So, formally, I ask you guys: have you been in this situation? What did you do? Talk to your partner about it? I'm not ashamed to, and we communicate exceptionally well, but where and when to start? Have any CBT hacks for me? I've been undecided about bringing it up with him and making it A Thing, or just rolling with it.
posted by ElectricGoat to Human Relations (23 answers total) 9 users marked this as a favorite
 
have you considered finding things that aren't sex that can give that bond? giving him a back massage, or snuggling over a bottle of wine, or having him cuddle against you as he falls asleep/you masturbate (this last one is one of my favorites - i get an orgasm, cuddles, and it's a lot quicker/easier than sex)?

as far as unpacking the "he truly loves me (as above), he'd want to bone my brains out constantly." - maybe consider this issue from the other side - lets say your sister or cousin or female best friend had a male partner who thought she didn't love him if she didn't want to have sex with him all the time - what would your advice be to her? we're raised to think that men always, always, always want sex and i think that can fuck with our heads when we try to rationalize a guy not wanting to have sex. turning it around might show you that some of your stumbling blocks are about the sexual expectations of men in our culture.
posted by nadawi at 2:03 PM on February 26 [8 favorites]


I definitely feel like I am have trouble fundamentally getting beyond the idea that if he truly loves me (as above), he'd want to bone my brains out constantly...So, formally, I ask you guys: have you been in this situation? What did you do? Talk to your partner about it? I'm not ashamed to, and we communicate exceptionally well, but where and when to start? Have any CBT hacks for me? I've been undecided about bringing it up with him and making it A Thing, or just rolling with it.

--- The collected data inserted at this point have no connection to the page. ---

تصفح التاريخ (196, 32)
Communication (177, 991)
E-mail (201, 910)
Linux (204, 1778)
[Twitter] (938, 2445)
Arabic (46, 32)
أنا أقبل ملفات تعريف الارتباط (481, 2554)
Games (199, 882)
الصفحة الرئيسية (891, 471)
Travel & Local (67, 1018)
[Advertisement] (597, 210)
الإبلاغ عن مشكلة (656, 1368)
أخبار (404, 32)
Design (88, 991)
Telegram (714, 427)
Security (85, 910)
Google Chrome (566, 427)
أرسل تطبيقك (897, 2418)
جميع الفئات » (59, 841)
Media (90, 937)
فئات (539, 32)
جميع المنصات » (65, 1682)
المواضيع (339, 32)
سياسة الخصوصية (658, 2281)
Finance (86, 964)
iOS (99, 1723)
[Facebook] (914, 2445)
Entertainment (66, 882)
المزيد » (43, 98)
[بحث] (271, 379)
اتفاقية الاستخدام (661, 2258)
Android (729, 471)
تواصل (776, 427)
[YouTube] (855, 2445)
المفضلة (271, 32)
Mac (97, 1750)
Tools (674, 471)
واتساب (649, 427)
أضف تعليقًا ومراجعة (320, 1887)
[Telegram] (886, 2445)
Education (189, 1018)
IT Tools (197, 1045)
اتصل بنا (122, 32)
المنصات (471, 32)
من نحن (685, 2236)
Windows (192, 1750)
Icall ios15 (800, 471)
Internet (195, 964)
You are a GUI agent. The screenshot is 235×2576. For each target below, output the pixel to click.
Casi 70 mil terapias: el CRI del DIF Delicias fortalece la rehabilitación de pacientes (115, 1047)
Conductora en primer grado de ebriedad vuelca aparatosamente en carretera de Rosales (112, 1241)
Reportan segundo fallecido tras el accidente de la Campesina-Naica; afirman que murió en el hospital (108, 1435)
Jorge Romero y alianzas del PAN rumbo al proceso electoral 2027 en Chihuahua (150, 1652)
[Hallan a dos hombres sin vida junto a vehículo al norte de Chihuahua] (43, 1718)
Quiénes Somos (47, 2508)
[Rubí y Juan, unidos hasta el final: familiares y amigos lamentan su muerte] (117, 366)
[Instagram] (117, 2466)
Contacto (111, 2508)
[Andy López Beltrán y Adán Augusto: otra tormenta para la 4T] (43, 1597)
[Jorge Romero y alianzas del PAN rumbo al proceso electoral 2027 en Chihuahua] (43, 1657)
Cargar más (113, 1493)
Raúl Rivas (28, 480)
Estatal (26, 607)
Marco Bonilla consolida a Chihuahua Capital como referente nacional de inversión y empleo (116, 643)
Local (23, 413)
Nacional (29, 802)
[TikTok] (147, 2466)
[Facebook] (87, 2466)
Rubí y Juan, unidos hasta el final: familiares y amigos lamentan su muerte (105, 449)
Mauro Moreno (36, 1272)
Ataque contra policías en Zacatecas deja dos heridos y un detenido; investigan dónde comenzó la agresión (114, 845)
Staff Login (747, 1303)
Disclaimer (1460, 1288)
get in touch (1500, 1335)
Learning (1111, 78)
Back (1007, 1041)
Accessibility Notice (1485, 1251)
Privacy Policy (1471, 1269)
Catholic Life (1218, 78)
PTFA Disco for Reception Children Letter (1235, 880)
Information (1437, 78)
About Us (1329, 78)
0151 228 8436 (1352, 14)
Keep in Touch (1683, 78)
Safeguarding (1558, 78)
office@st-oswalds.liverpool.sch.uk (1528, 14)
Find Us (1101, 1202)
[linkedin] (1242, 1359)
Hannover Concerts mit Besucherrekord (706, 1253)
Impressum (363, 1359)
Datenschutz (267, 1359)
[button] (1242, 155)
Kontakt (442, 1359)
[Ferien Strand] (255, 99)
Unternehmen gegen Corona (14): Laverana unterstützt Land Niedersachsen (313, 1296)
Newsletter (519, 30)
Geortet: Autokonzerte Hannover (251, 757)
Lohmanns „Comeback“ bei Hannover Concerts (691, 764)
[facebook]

First, the reassurance: the relationship between wanting-to-have-sex and caring-about-a-person isn't a 1:1 linear thing. I've been very strongly (physically) attracted to people I did not respect and could not stand to be around, and to people I loved and cared for more than anyone else...and I've been not at all physically attracted to people at both extremes. That's not unusual. Also, I've had lower sex drive than all but one of my partners over the years, so my experience might be a bit helpful to consider when I say:

The most attractive and sexy of the people that I loved most of all definitely had me in bed as often as my body and mind were willing and able...but not more than that.

I've been sexually active for almost 30 years now, and nobody has ever magically been able to give me a stronger sex drive than the frequency in which I enjoy it.

Incidentally, it might help if you remember that the idea of "men will always want to have sex with anyone at any time" is as much bullshit as [insert your own least favorite trope about how all women behave.] Even if you don't feel it emotionally, it is very true rationally, and you should try to keep that in mind.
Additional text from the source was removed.